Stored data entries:
▼

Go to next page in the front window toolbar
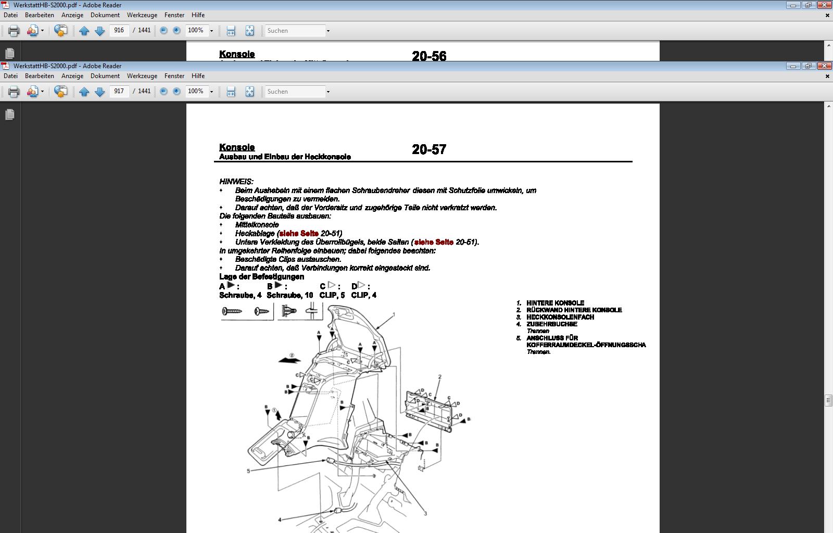click(100, 92)
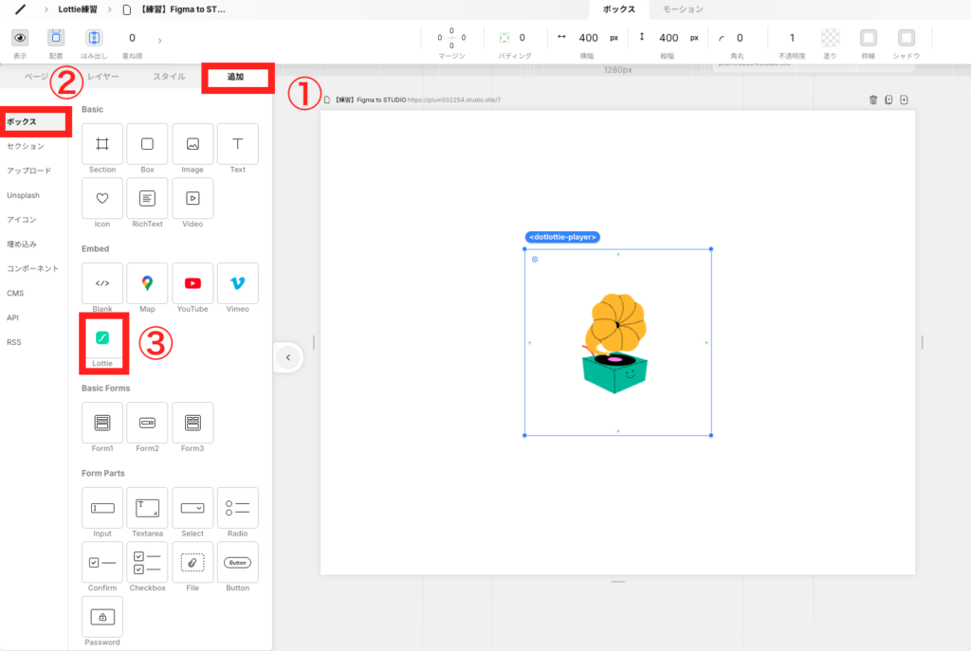Delete page using trash icon

[x=873, y=99]
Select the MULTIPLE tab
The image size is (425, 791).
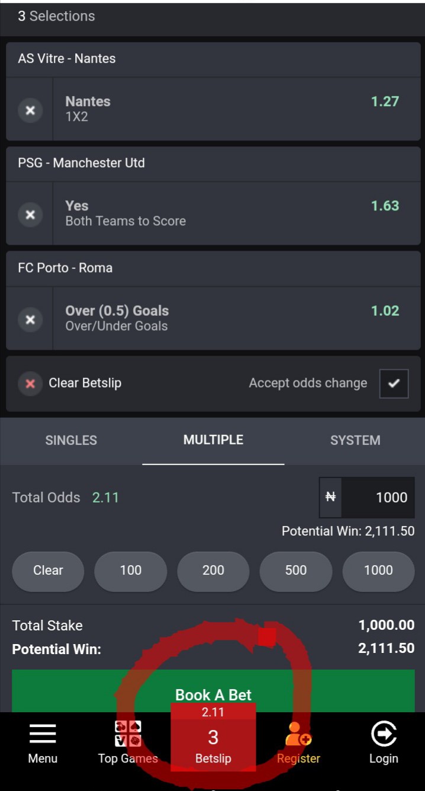click(213, 440)
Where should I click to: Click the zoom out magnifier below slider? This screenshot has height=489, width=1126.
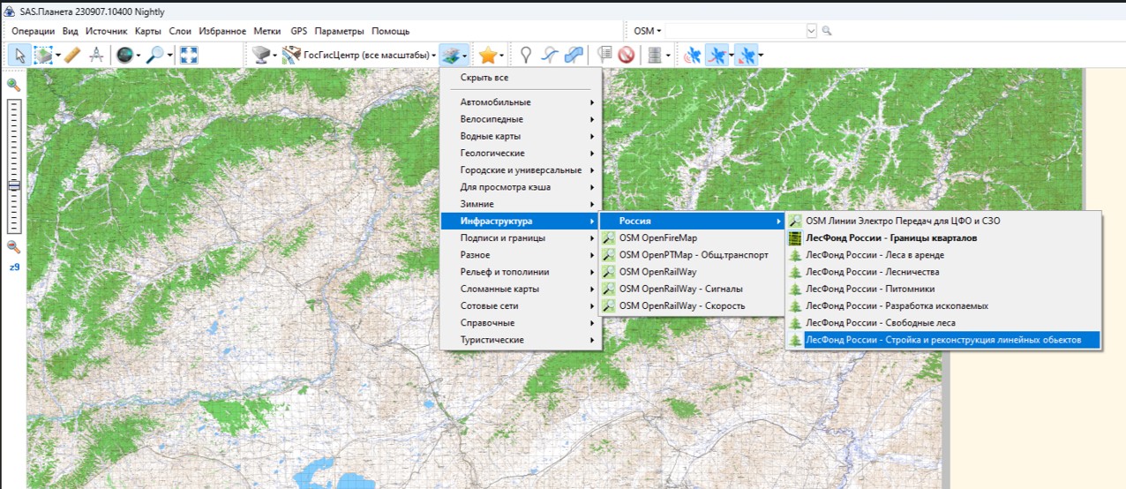click(13, 247)
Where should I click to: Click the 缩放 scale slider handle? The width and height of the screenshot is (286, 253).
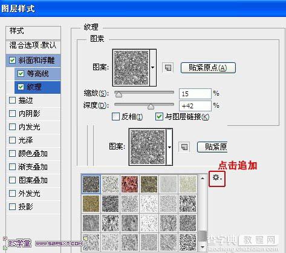click(119, 94)
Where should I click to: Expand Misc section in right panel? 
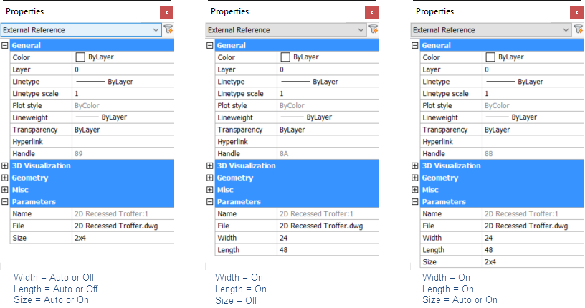click(415, 190)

▲

**WHAT NEEDS TO BE DONE**.
Set down every entry above again exactly, dropping each picture.

**SOLUTION TO THIS TASK**.
Go to next page in the front window toolbar
click(100, 92)
Delete page using trash icon

[x=873, y=99]
Select the MULTIPLE tab
The image size is (425, 791).
click(213, 440)
Where should I click to: Click the zoom out magnifier below slider? This screenshot has height=489, width=1126.
click(13, 247)
Where should I click to: Click the 缩放 scale slider handle? The width and height of the screenshot is (286, 253).
click(119, 94)
Where should I click to: Expand Misc section in right panel? 
click(415, 190)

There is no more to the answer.